TO DO
Beginning with the line that contains "Where should I", restate each line below through the final one exactly, and exclude the pictures.

Stored entries
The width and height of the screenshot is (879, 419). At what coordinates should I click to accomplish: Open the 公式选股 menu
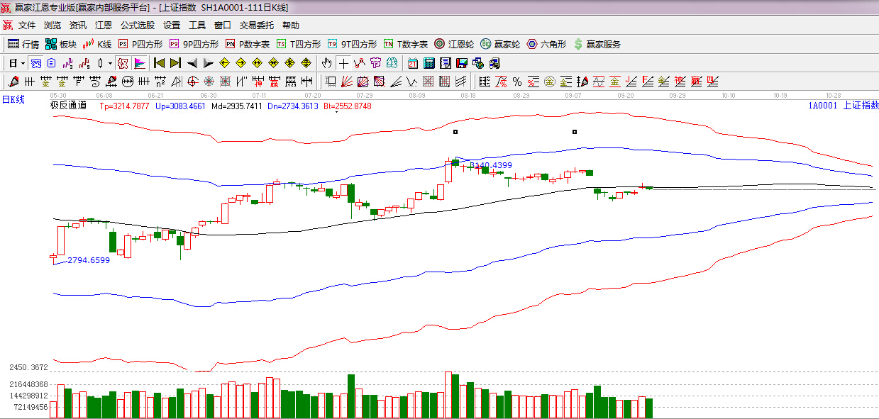138,25
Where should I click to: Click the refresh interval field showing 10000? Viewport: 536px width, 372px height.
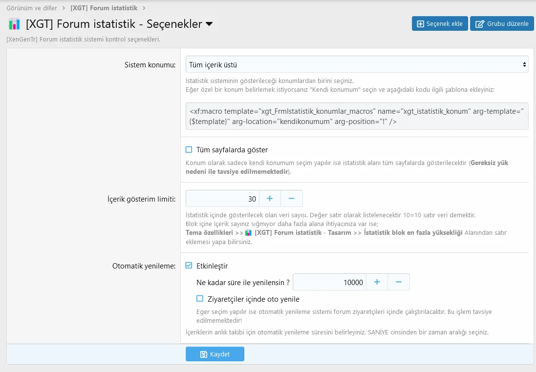(x=329, y=282)
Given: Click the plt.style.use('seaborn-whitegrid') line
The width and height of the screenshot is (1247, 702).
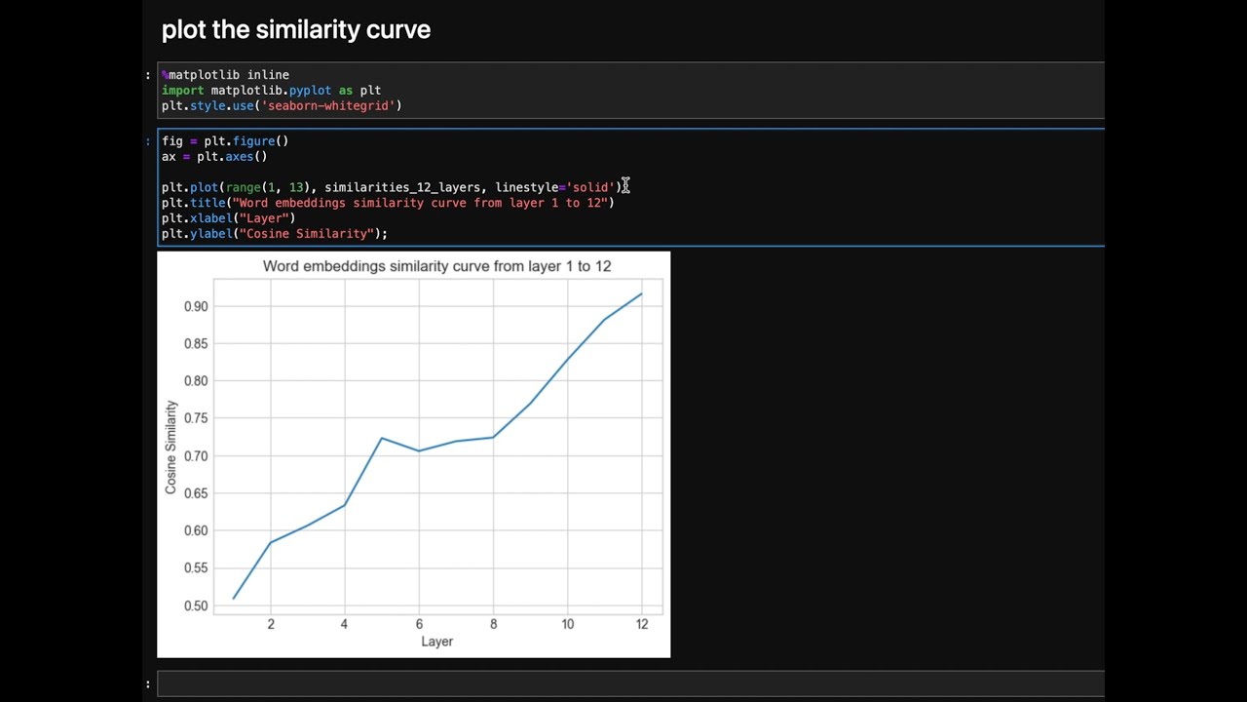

RESPONSE BOX
Where should I click to: Click the refresh interval field showing 10000? Viewport: 536px width, 372px height.
(x=329, y=282)
Given: Click the plt.style.use('seaborn-whitegrid') line
The width and height of the screenshot is (1247, 702).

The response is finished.